[[ Input open ]]
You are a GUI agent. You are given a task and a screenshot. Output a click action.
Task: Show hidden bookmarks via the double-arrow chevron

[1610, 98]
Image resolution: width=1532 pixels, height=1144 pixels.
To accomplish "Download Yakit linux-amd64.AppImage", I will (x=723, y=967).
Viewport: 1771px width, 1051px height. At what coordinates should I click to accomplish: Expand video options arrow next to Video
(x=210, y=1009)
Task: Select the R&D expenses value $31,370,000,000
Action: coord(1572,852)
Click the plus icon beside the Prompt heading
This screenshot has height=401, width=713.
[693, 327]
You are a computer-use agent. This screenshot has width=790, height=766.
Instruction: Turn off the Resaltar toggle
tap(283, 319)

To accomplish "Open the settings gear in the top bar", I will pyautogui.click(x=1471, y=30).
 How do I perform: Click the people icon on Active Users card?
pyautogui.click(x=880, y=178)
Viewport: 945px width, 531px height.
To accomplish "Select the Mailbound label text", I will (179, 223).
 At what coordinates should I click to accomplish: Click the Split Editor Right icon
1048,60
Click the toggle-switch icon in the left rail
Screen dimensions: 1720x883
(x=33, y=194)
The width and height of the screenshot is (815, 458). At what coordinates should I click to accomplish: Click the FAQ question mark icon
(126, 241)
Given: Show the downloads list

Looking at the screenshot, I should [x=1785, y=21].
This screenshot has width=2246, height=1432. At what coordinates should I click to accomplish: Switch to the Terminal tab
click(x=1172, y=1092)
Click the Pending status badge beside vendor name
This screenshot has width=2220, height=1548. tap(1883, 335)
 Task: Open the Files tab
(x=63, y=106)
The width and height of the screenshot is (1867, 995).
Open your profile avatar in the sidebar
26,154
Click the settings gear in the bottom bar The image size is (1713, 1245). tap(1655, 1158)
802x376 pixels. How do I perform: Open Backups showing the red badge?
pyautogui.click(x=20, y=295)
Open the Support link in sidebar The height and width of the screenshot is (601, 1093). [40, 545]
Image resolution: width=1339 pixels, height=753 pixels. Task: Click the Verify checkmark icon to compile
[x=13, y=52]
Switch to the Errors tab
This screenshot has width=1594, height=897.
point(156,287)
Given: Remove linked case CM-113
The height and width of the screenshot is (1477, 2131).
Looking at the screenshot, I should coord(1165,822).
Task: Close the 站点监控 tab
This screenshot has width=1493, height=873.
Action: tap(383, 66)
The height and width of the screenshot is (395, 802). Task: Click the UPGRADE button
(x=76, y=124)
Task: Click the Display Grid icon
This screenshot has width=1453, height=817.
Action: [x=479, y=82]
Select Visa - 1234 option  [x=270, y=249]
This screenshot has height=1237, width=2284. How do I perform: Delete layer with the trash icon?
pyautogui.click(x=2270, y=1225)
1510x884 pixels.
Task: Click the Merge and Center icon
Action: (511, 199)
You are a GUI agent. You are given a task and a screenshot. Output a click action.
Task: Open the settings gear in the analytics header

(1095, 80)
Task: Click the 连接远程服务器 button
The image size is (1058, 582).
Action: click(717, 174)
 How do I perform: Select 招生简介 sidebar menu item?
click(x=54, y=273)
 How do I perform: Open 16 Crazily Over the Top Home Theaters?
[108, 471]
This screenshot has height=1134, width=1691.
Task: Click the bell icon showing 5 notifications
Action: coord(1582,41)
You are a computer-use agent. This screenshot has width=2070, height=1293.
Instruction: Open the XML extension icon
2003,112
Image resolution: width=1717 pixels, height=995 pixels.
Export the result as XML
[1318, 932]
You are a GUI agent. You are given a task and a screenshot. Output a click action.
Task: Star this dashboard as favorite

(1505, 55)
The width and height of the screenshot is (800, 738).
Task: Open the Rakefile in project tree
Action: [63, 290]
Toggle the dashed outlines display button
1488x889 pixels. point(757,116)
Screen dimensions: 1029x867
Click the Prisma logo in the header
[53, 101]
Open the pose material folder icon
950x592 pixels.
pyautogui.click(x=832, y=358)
[[ Input closed ]]
▸ Work required
Your answer should be an exact transcription of the data above.

▸ Response area
You are a GUI agent. You are given a task and a screenshot. Output a click action.
Task: Show hidden bookmarks via the double-arrow chevron

[1610, 98]
Image resolution: width=1532 pixels, height=1144 pixels.
To accomplish "Download Yakit linux-amd64.AppImage", I will (x=723, y=967).
Viewport: 1771px width, 1051px height. At what coordinates should I click to accomplish: Expand video options arrow next to Video
(x=210, y=1009)
Task: Select the R&D expenses value $31,370,000,000
Action: coord(1572,852)
Click the plus icon beside the Prompt heading
This screenshot has height=401, width=713.
[693, 327]
You are a computer-use agent. This screenshot has width=790, height=766.
Instruction: Turn off the Resaltar toggle
tap(283, 319)

To accomplish "Open the settings gear in the top bar", I will pyautogui.click(x=1471, y=30).
 How do I perform: Click the people icon on Active Users card?
pyautogui.click(x=880, y=178)
Viewport: 945px width, 531px height.
To accomplish "Select the Mailbound label text", I will (179, 223).
 At what coordinates should I click to accomplish: Click the Split Editor Right icon
1048,60
Click the toggle-switch icon in the left rail
Screen dimensions: 1720x883
(x=33, y=194)
The width and height of the screenshot is (815, 458). At what coordinates should I click to accomplish: Click the FAQ question mark icon
(126, 241)
Given: Show the downloads list

Looking at the screenshot, I should [x=1785, y=21].
This screenshot has width=2246, height=1432. At what coordinates should I click to accomplish: Switch to the Terminal tab
click(x=1172, y=1092)
Click the Pending status badge beside vendor name
This screenshot has width=2220, height=1548. tap(1883, 335)
 Task: Open the Files tab
(x=63, y=106)
The width and height of the screenshot is (1867, 995).
Open your profile avatar in the sidebar
26,154
Click the settings gear in the bottom bar The image size is (1713, 1245). tap(1655, 1158)
802x376 pixels. How do I perform: Open Backups showing the red badge?
pyautogui.click(x=20, y=295)
Open the Support link in sidebar The height and width of the screenshot is (601, 1093). [40, 545]
Image resolution: width=1339 pixels, height=753 pixels. Task: Click the Verify checkmark icon to compile
[x=13, y=52]
Switch to the Errors tab
This screenshot has width=1594, height=897.
point(156,287)
Given: Remove linked case CM-113
The height and width of the screenshot is (1477, 2131).
Looking at the screenshot, I should coord(1165,822).
Task: Close the 站点监控 tab
This screenshot has width=1493, height=873.
Action: tap(383, 66)
The height and width of the screenshot is (395, 802). Task: Click the UPGRADE button
(x=76, y=124)
Task: Click the Display Grid icon
This screenshot has width=1453, height=817.
Action: [x=479, y=82]
Select Visa - 1234 option  [x=270, y=249]
This screenshot has height=1237, width=2284. How do I perform: Delete layer with the trash icon?
pyautogui.click(x=2270, y=1225)
1510x884 pixels.
Task: Click the Merge and Center icon
Action: (511, 199)
You are a GUI agent. You are given a task and a screenshot. Output a click action.
Task: Open the settings gear in the analytics header

(1095, 80)
Task: Click the 连接远程服务器 button
The image size is (1058, 582).
Action: click(717, 174)
 How do I perform: Select 招生简介 sidebar menu item?
click(x=54, y=273)
 How do I perform: Open 16 Crazily Over the Top Home Theaters?
[108, 471]
This screenshot has height=1134, width=1691.
Task: Click the bell icon showing 5 notifications
Action: coord(1582,41)
You are a computer-use agent. This screenshot has width=2070, height=1293.
Instruction: Open the XML extension icon
2003,112
Image resolution: width=1717 pixels, height=995 pixels.
Export the result as XML
[1318, 932]
You are a GUI agent. You are given a task and a screenshot. Output a click action.
Task: Star this dashboard as favorite

(1505, 55)
The width and height of the screenshot is (800, 738).
Task: Open the Rakefile in project tree
Action: [63, 290]
Toggle the dashed outlines display button
1488x889 pixels. point(757,116)
Screen dimensions: 1029x867
Click the Prisma logo in the header
[53, 101]
Open the pose material folder icon
950x592 pixels.
pyautogui.click(x=832, y=358)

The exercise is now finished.